Water, Sheep and Kangaroos
Feb 21, 2008
Water, Sheep and Kangaroos
The tour description sounded marvelous. Not only could we see the sought-after sheepdogs on a working ranch outside of Hobart, Tasmania, but they threw in lunch, a waterfall, and “Australia’s most popular animals”.
So we took the bait, in spite of our “no-structured-tour policy”. So did thirty of our sometimes phlegmatic shipmates. We boarded the bus for the one hour ride into the interior and watched the city become suburbs, then slowly turn into beautiful rolling farmland. Lack of meaningful rainfall had turned the rolling hills brown, and except for the occasional flock of sheep, it was just our bus, the driver and the wide open farmlands of Tasmania. Macaroon, it reminded me of Contra Costa County about 2 million people ago.

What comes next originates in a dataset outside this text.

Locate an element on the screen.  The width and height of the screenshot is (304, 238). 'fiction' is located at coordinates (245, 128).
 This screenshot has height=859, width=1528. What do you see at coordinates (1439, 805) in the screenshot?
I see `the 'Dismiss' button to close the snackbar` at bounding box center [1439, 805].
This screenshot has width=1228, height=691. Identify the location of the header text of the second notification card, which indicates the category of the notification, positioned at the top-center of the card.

The first stop was a waterfall, touted as one of Tasmania’s treasures. As waterfalls go I would give it about a below average 3.5 on the Case Global Waterfall Index (CGWI). However, as with so many good things in life, the pleasure was all in the seeking, and “Russell Falls” was no exception. Along the path were cute wallabies, birds and a thick moss-covered forest that looked like a place Hobbits would hang out. (Editors note: The wallaby is essentially a miniature kangaroo!)
Next stop was the sheep ranch. The 23-year old son of the owner met our group next to a pasture hosting several hundred sheep scattered randomly across the size of twenty football fields. Chained to the fence posts were two Australian sheepdogs named Billie and Kip, his –year junior. After an introduction to sheep farming, the dogs were let off their chains, and stood rigidly in front of the young farmer, waiting for the command to get to work.

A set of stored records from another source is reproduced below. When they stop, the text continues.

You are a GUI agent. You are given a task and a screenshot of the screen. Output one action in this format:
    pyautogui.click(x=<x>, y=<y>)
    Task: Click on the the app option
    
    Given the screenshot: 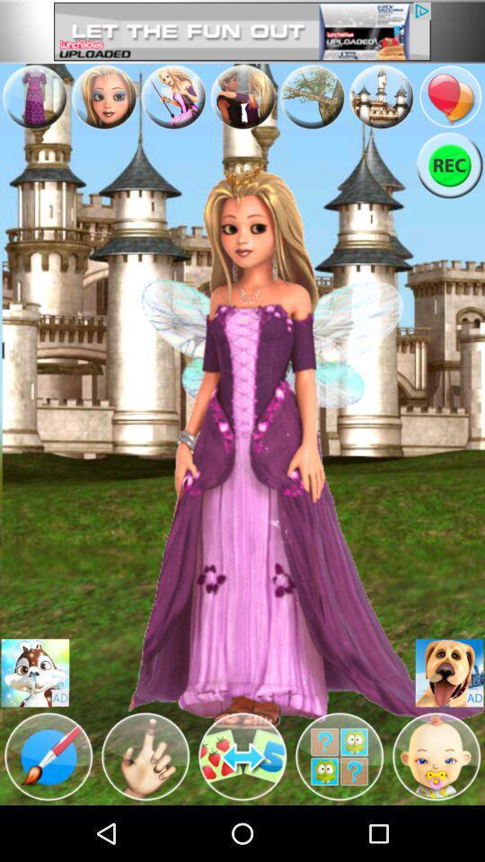 What is the action you would take?
    pyautogui.click(x=380, y=96)
    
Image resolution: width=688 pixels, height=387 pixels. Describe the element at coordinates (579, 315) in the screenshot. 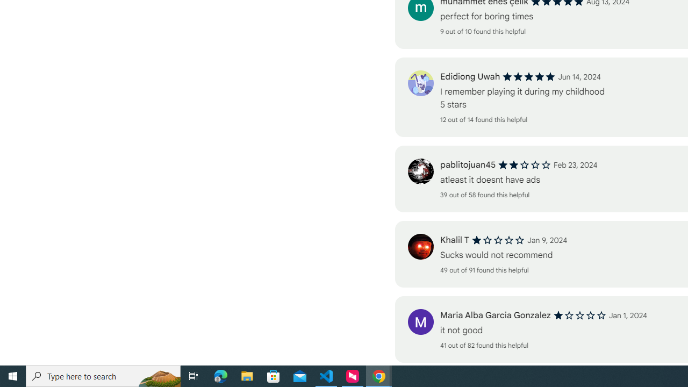

I see `'1 out of 5 stars'` at that location.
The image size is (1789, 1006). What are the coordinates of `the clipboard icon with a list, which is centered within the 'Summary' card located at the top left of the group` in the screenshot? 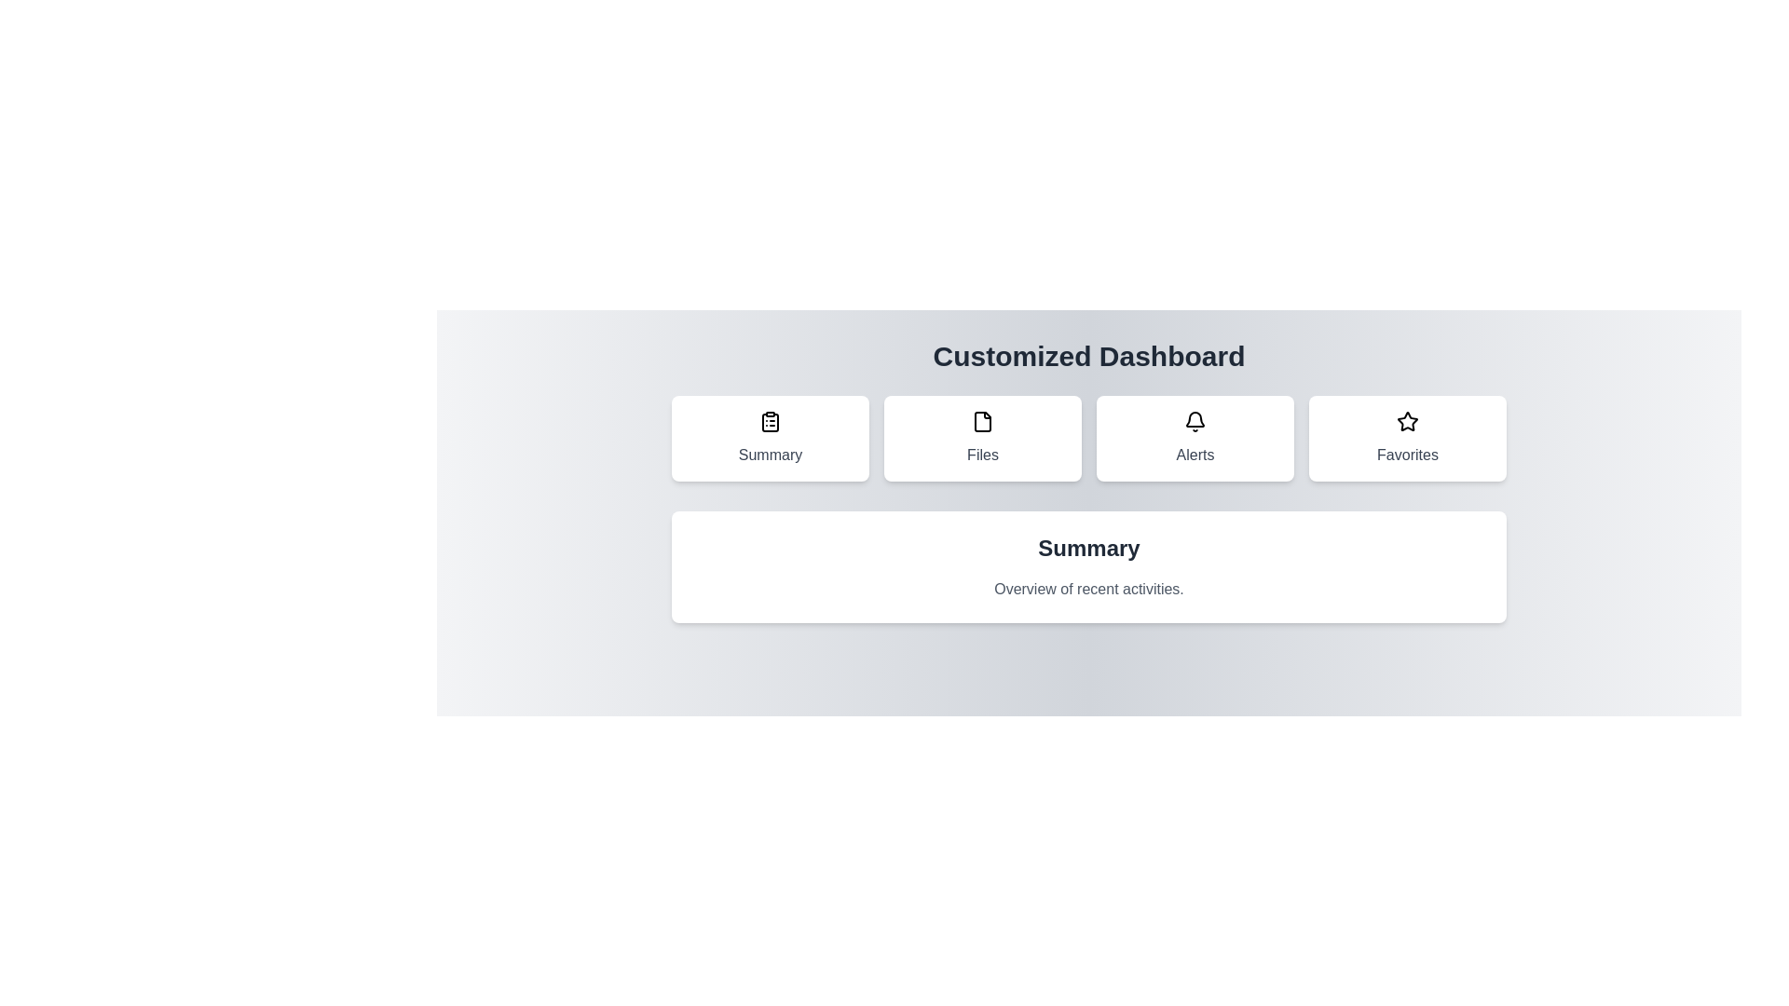 It's located at (770, 421).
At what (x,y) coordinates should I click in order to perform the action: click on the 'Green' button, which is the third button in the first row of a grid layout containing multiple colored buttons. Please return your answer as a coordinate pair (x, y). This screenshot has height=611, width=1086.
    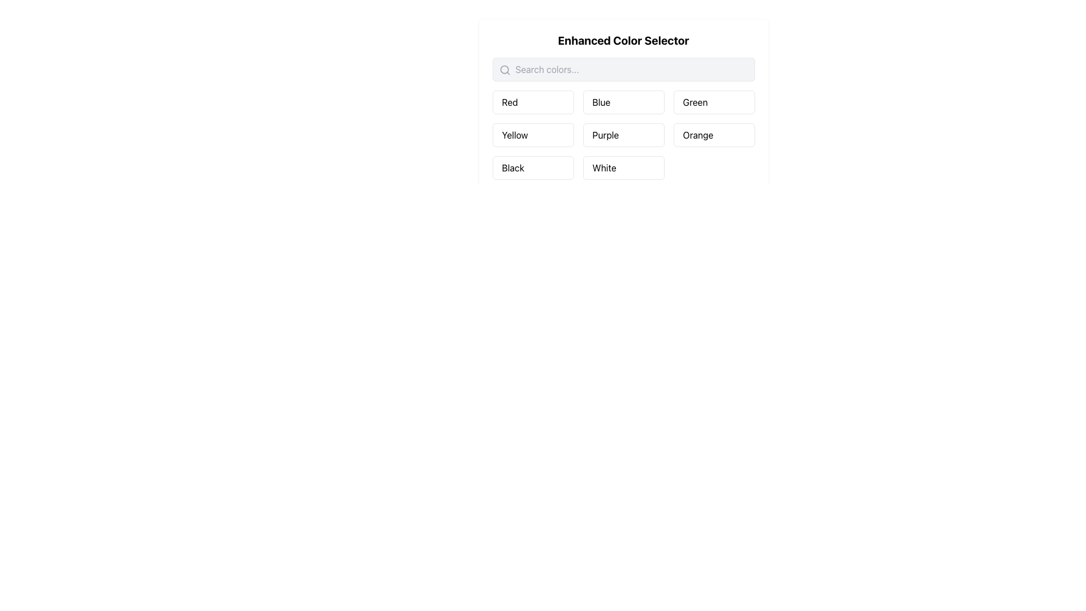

A subtle hand signal and the dogs shot into the pasture like little rockets. They split up as they approached the outer perimeter of the sheep, which quickly responded by bunching together. Once pulled together, the dogs began to move them towards all of us, and had this not been a demonstration, the dogs could have moved them into a barn, or another pasture as instructed by the ranch hand.
It was time for the shearing demonstration!
Our tour group by this time was quite spread out, so the young rancher used a well-known hand signal to tell the bus driver it was time to round up our group. The bus driver shot quickly out to the perimeter of our tour group and we all responded by bunching together. The driver effortlessly moved us toward the shearing barn, pausing occasionally to round up a stray tourist and pretty soon we were gently herded into the shearing barn.
The rancher gave the driver the next hour off for lunch as a reward but chained him back up to the bus’s bumper.
The shearing demonstration was actually quite interesting but looked a wee bit stressful for the one sheep that was singled out for our edification and amusement. The shearer held the wool-laden animal in a pretzel hold worthy of Hulk Hogan as the electric shears stripped him of his sheephood.
The entire process took only four minutes, and quickly the wool lay on the floor like unwanted clothes in an Old Navy fitting room. The wholesale value of the raw wool at this stage was about $200.00 per shearing of Merino wool. The wool is graded and then sold to middlemen that keep it moving up the wool manufacturing chain. The shearing team (shearer and roustabout) can shear one sheep every four minutes, and are paid “by the sheep”, so it’s a scene built for speed, not beauty. The shearing team gets about $2.70 per shorn sheep. The ranch has an average of about 3000 sheep at any one shearing time so you do the math.
We were then shepherded to the farmhouse for a lunch cooked by the family that owned the ranch, and then they moved our group deftly onto the bus for our last stop, the Bonorong Wildlife Park.
It was quite frankly, a bit pathetic
Outside the t-shirt shop was a gaggle of other tour busses all jockeying for parking spots as tourists poured through the gates. Inside there were several dozen tired and slightly dazed kangaroos lying around in the dirt as hundreds of tourist tried to get them to do something. “Hop, damn you!” they cried. “Show me your pouch… I paid good money, so be a kangaroo…like… in the movies!” “Hey, where’s Roo?” With Canon camera and Panasonic camcorders shoved in their faces, the kangaroos barely responded, but must have thought to themselves, “We’re sure glad they sedate us so heavily before these idiots get here each morning”.
We finally couldn’t take it anymore and returned to the bus. We decided to wait until Sydney before declaring the animals of Australia a lost cause. We understand there’s a zoo there that actually considers the dignity of both kangaroos and humans with a great deal more respect. As far as we were concerned, the true Tasmanian devils were the shysters that created that little tourist trap.
Back to the ship, back to the dining room, and out of complete respect for a certain naked and chilly little sheep somewhere in the ranchlands of Tasmania, I declined the lamb with mint sauce and enjoyed a salad with light vinaigrette.
Good night from the Bass Straight off the coast of Australia.